L’esimente di cui all’art. 599 può anche configurarsi sotto il profilo della putatività, ai sensi dell’art. 59 (concernente le “circostanze non conosciute o erroneamente supposte”), qualora ricorra una ragionevole, anche se erronea, opinione dell’illiceità del fatto altrui, ma in tal caso si richiede che l’errore sia plausibile, ragionevole e logicamente apprezzabile (Sez. 5, 37950/2017).

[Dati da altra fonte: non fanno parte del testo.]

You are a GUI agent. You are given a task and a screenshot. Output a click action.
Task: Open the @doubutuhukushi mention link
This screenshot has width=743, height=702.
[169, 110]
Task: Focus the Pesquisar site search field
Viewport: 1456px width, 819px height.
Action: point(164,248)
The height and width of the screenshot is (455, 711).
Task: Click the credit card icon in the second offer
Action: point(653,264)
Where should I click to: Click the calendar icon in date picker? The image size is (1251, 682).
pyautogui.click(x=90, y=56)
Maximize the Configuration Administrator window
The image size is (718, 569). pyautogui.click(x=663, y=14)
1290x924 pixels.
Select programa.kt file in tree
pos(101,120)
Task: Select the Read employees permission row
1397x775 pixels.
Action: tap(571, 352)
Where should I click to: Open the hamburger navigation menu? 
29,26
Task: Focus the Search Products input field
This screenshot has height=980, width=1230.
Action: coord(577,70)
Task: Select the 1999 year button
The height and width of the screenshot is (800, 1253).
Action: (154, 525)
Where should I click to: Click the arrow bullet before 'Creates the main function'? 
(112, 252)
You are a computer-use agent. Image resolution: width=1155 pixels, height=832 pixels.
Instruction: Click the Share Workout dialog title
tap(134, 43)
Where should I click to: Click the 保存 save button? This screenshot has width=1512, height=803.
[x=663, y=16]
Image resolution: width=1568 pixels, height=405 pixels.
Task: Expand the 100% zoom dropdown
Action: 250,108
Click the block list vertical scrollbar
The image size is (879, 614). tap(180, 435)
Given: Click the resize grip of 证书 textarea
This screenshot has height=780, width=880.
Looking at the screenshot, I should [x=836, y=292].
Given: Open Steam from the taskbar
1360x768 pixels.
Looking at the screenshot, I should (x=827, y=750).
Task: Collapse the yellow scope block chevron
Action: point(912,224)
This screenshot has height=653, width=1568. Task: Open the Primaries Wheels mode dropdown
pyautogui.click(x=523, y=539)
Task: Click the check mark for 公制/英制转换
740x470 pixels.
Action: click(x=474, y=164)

L’intenzione del datore di lavoro di procedere al licenziamento di uno o più lavoratori, lungi dall’integrare un illecito civile o penale, o un fatto contrario alla civile convivenza, rappresenta l’esercizio (peraltro allo stadio della mera ideazione) di un diritto, che, dunque, non può essere in alcun modo suscettibile di integrare un “fatto ingiusto altrui” idoneo a determinare lo stato d’ira che fonda l’esimente della provocazione (Sez. 21133/2018).

Ai fini del riconoscimento dell’esimente di cui all’art. 599, sebbene sia sufficiente che la reazione abbia luogo finché duri lo stato d’ira suscitato dal fatto provocatorio, non essendo necessaria una reazione istantanea, è richiesta tuttavia l’immediatezza della reazione medesima. Occorre, cioè, un legame di interdipendenza tra reazione irata e fatto ingiusto subito, sicché il passaggio di un lasso di tempo considerevole può assumere rilevanza al fine di escludere il rapporto causale e riferire la reazione ad un sentimento differente, quale il rancore o una finalità di ritorsione (Sez. 5, 7244/2016).

Tra l’offesa e la reazione deve esserci rapporto di causalità psicologica e non di mera occasionalità, indipendentemente dalla proporzionalità tra esse, sempre che sia riscontrabile una qualche adeguatezza tra l’una e l’altra condotta (Sez. 1, 47840/2013).